By the end of a month, I had collected eight stars. Sometimes, our games brought us tantalizingly close to the act, and though Karun never followed through, I assigned an extra star for such occasions. The true breakthrough, when I finally conferred a third star, came in Jaipur.

Karun’s conference there had been postponed due to a terrorist attack at tourist sites—we only had our Pink City honeymoon seven months into our marriage. The Hawa Mahal lay in ruins and the City Palace had been badly damaged, but Jantar Mantar still stood intact. We spent Karun’s free day roaming the observatory—the ninety-foot sundial fascinated him, as did the giant sunken hemispheres for measuring astronomical coordinates. That night, a colleague from Princeton treated us to dinner at his hotel in a restored palace—despite the bombings, the restaurant portion remained unscathed. After several glasses of wine each, Professor Ashton dropped us off at our much more modest guesthouse.

I could tell from Karun’s spirited state that the night would get a star, perhaps even two. Before I knew it, we were both naked, with Karun swiveling around over my body, pretending to be the shadow of the sundial. “This is my path in the morning,” he said, bending over my head to kiss me in an arc across my breasts. “And this is where I reach at noon,” he continued, leaning forward to plant kisses along my waist.

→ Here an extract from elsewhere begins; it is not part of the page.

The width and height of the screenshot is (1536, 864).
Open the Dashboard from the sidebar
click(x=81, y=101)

“And where do you fall after that?” I giggled as his hips pivoted above my face.

“Right into the hemisphere!” he declared, tilting forward to kiss me between my legs. I screamed, then burst out laughing as he kissed me again. His nudeness swung above me, and I almost grabbed it to retaliate. But then I remembered the injunction against touching, so I ensnared him with my mouth instead.

Fortunately, he found this uproarious, not distressing. We fell over on our sides, laughing so hard I had to release him. But he remained inches from my face, so with a cry of “Jantar Mantar,” I seized him again. At some point, I realized he had stopped laughing, that I was more tangibly aware of him in my mouth, that the tenor of our play had changed. He made a small gasping sound as he withdrew halfway, then slid in again.

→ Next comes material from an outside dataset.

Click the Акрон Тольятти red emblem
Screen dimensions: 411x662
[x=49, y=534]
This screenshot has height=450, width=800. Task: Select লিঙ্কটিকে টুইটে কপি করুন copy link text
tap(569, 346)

Although I did not manage to bring him to climax that first time, I could tell he enjoyed it. As did I, especially after he reciprocated in kind (which I allowed only because my self-consciousness had been neutralized by the restaurant libations). One of the first things to do upon returning home, I decided, would be to invest in a case of wine. Though we both seemed so amenable to this new diversion that perhaps we wouldn’t need to be inebriated next time.


MAKING MY WAY ALONG the tracks under the bridge at Opera House, I feel it. It couldn’t be, I think—there’s no electricity in the overhead lines. But there it is, under my feet—the vibration, the rumble, that can mean only one thing. I force myself to keep walking without looking back. When the sound is loud enough to fill my ears, when I can smell the smoke and taste it in my mouth, I finally turn around. Puffing towards me is an old steam engine pulling two yellow and brown train compartments along the rails.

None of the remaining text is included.